(Not) asked and answered: Milton Street asks Kenney about stop-and-frisk and young homicide victims
In the waning days of the mayoral-primary season, NinetyNine reached out to the six Democratic candidates to pose a question about, well, questions.
Specificially, we wanted to hear their response to this query: What question hasn’t been asked of a competitor(s), or of yourself, that you wish had been? (And if it’s the latter, please provide a response).
Next up is Milton Street, who took the opportunity to pose this question of candidate Jim Kenney:
“You’re talking a lot about stop-and-frisk lately even though you never asked about it while on council. Why aren’t you talking about the 2,500 mothers who’ve lost their children to gun violence since 2007?”

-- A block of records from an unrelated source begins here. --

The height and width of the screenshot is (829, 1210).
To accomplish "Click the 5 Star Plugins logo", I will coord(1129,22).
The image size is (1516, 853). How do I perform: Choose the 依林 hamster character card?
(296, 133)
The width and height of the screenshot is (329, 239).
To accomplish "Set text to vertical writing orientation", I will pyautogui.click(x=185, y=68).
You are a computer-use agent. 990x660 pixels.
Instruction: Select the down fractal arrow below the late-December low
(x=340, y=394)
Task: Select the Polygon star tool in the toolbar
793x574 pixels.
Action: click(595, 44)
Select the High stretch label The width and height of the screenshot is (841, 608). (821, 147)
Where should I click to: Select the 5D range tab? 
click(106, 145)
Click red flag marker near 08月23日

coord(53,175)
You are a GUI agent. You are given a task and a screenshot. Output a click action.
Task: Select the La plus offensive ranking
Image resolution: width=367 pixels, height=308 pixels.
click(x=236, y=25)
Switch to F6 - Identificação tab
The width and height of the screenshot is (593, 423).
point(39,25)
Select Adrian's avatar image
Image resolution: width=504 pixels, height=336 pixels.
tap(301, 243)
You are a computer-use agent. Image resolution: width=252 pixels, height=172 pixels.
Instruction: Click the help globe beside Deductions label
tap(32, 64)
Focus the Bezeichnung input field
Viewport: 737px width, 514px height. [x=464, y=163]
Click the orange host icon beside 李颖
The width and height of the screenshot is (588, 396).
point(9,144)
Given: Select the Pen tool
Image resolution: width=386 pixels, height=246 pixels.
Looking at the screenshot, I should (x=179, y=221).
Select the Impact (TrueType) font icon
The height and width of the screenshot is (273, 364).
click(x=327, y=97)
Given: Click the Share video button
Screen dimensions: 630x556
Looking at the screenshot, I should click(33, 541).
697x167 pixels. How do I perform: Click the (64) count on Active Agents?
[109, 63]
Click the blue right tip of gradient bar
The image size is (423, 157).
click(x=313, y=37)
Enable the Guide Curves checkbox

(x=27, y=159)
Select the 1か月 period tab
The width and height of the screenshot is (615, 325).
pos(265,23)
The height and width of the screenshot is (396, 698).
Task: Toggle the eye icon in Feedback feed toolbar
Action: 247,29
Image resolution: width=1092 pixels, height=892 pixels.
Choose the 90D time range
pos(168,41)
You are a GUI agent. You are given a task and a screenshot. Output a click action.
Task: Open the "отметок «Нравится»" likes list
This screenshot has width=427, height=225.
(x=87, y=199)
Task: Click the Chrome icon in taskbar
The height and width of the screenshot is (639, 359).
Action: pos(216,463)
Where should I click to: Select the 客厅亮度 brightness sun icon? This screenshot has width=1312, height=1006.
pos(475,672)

To which Kenney spokeswoman Lauren Hitt responded that “Jim mentioned [stop-and-frisk] three different times in Council in 2014. We didn’t look back beyond that.”
She cited a June 9 hearing during which Kenney said:
So I just think 4,000 people a year, 83 percent of them African Americans, are the only people being stopped and frisked in this city, and that’s the Administration’s policy. I don’t agree with it, but that’s their policy, and that’s why they’re getting caught. …
So I just think we need to come into the new world and do what — Pennsylvania is not a progressive state in any level, but I think we should be more progressive than the rest of the state, who are not arresting people for this activity. So that’s just my opinion.
And a March 10 hearing:
You can fight, you can argue about the policy of stop and frisk. I have my issues with it, but if you’re likely to be stopped and frisked, you’re more likely to be caught with weed, and I think that that’s really what it’s coming down to, and that’s why I want to see that inequity addressed.
And a Philly Focus article that included the comment:
“Stop-and-frisk is at the root of all of this,” Kenney reveals, in an exclusive interview with Techbook Online following the signing.
“It’s a very unfortunate policy that doesn’t work and it should go away,” he added.
As for the second part of Street’s question, Hitt said, “Jim has talked about gun violence and was part of Council’s effort to pass five new gun-control laws in 2007 that were, regrettably, ultimately invalidated by the state legislature.